→ **WHAT YOU ARE ASKED TO DO**:
Given the entries that follow, write out exactly the lines starting at the one containing "The image size is (983, 499)." and ending at the one containing "Click the distorted C in captcha image", both ends included, and only those.

→ **RECORDS FOR THIS TASK**:
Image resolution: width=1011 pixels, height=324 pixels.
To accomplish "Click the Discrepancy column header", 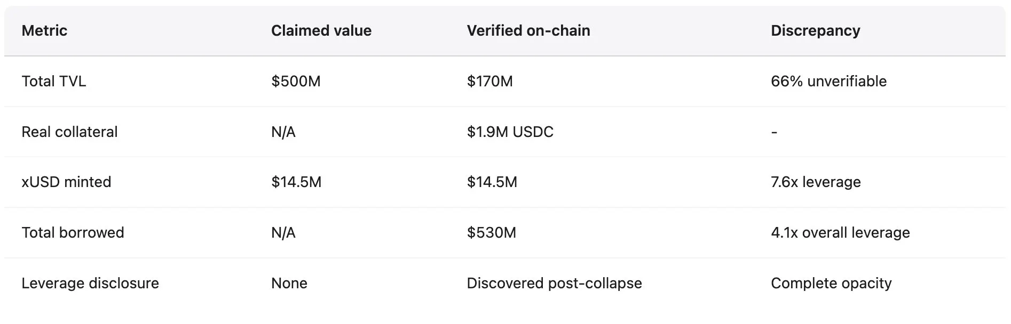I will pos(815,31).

==

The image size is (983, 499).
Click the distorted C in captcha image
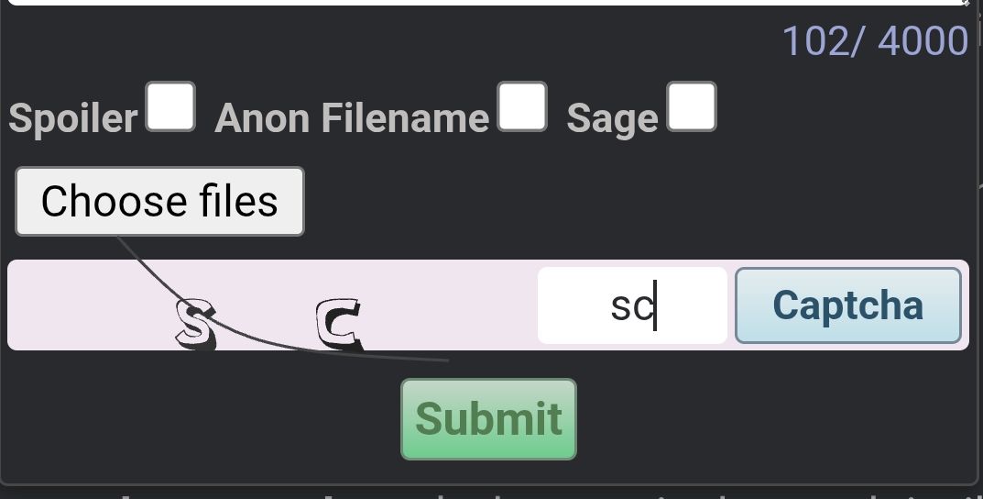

* * *

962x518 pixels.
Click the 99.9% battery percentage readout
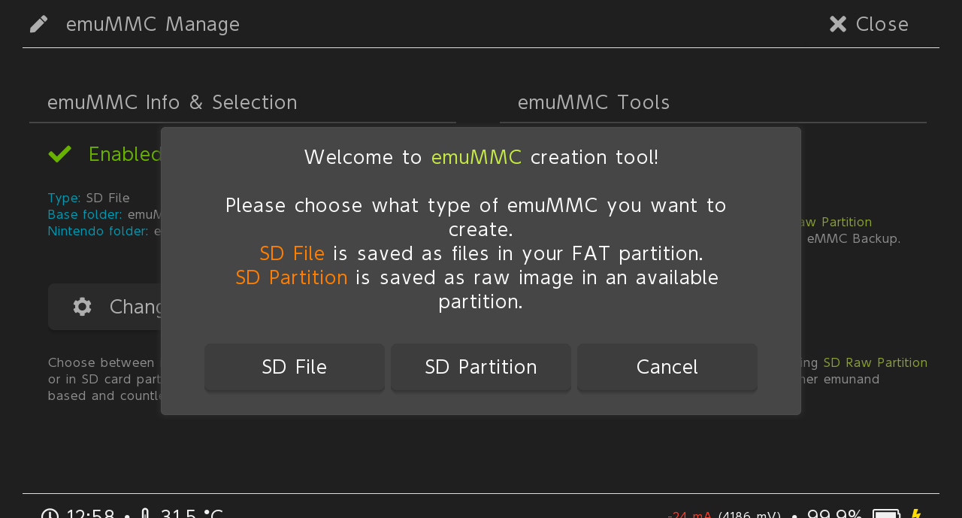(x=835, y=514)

→ **PROBLEM SOLUTION**:
The image size is (983, 499).
Click the distorted C in captcha image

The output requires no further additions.